Aufgeführte Daten:
..............................

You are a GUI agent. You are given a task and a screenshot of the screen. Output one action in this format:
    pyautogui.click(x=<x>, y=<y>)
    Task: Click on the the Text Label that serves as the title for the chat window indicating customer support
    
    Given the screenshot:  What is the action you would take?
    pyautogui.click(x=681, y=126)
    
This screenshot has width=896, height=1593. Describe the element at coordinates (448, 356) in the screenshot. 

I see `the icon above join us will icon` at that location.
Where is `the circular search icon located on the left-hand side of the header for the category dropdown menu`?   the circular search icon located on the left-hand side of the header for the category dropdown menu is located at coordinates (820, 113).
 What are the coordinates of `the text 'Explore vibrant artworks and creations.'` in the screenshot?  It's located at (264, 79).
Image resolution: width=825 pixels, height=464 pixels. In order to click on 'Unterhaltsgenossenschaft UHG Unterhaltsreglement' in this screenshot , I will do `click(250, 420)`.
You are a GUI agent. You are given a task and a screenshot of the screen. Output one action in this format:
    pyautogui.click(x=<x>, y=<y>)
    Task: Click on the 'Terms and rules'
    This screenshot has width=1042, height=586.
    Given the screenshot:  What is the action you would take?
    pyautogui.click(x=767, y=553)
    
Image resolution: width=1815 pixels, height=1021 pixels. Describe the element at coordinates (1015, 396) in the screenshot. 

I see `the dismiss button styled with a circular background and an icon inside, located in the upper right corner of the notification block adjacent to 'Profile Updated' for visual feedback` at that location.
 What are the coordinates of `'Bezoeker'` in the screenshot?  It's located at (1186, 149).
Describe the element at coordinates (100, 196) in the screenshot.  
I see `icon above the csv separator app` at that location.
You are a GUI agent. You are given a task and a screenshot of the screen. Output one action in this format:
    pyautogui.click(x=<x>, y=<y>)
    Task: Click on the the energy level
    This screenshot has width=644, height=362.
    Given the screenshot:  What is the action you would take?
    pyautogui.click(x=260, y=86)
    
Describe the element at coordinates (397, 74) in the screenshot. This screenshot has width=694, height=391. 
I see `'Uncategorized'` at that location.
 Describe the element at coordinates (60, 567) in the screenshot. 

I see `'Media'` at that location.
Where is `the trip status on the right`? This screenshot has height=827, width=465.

..............................

Zielsetzung:
Ersetzen Sie in sämtlichen Daten oben „screenshot“ durch „image“ und geben Sie alles andere unverändert wieder.

Ergebnis der Übung:
You are a GUI agent. You are given a task and a image of the screen. Output one action in this format:
    pyautogui.click(x=<x>, y=<y>)
    Task: Click on the the Text Label that serves as the title for the chat window indicating customer support
    
    Given the image:  What is the action you would take?
    pyautogui.click(x=681, y=126)
    
This image has width=896, height=1593. Describe the element at coordinates (448, 356) in the image. 

I see `the icon above join us will icon` at that location.
Where is `the circular search icon located on the left-hand side of the header for the category dropdown menu`?   the circular search icon located on the left-hand side of the header for the category dropdown menu is located at coordinates (820, 113).
 What are the coordinates of `the text 'Explore vibrant artworks and creations.'` in the image?  It's located at (264, 79).
Image resolution: width=825 pixels, height=464 pixels. In order to click on 'Unterhaltsgenossenschaft UHG Unterhaltsreglement' in this image , I will do `click(250, 420)`.
You are a GUI agent. You are given a task and a image of the screen. Output one action in this format:
    pyautogui.click(x=<x>, y=<y>)
    Task: Click on the 'Terms and rules'
    This image has width=1042, height=586.
    Given the image:  What is the action you would take?
    pyautogui.click(x=767, y=553)
    
Image resolution: width=1815 pixels, height=1021 pixels. Describe the element at coordinates (1015, 396) in the image. 

I see `the dismiss button styled with a circular background and an icon inside, located in the upper right corner of the notification block adjacent to 'Profile Updated' for visual feedback` at that location.
 What are the coordinates of `'Bezoeker'` in the image?  It's located at (1186, 149).
Describe the element at coordinates (100, 196) in the image.  
I see `icon above the csv separator app` at that location.
You are a GUI agent. You are given a task and a image of the screen. Output one action in this format:
    pyautogui.click(x=<x>, y=<y>)
    Task: Click on the the energy level
    This image has width=644, height=362.
    Given the image:  What is the action you would take?
    pyautogui.click(x=260, y=86)
    
Describe the element at coordinates (397, 74) in the image. This image has width=694, height=391. 
I see `'Uncategorized'` at that location.
 Describe the element at coordinates (60, 567) in the image. 

I see `'Media'` at that location.
Where is `the trip status on the right`? This image has height=827, width=465.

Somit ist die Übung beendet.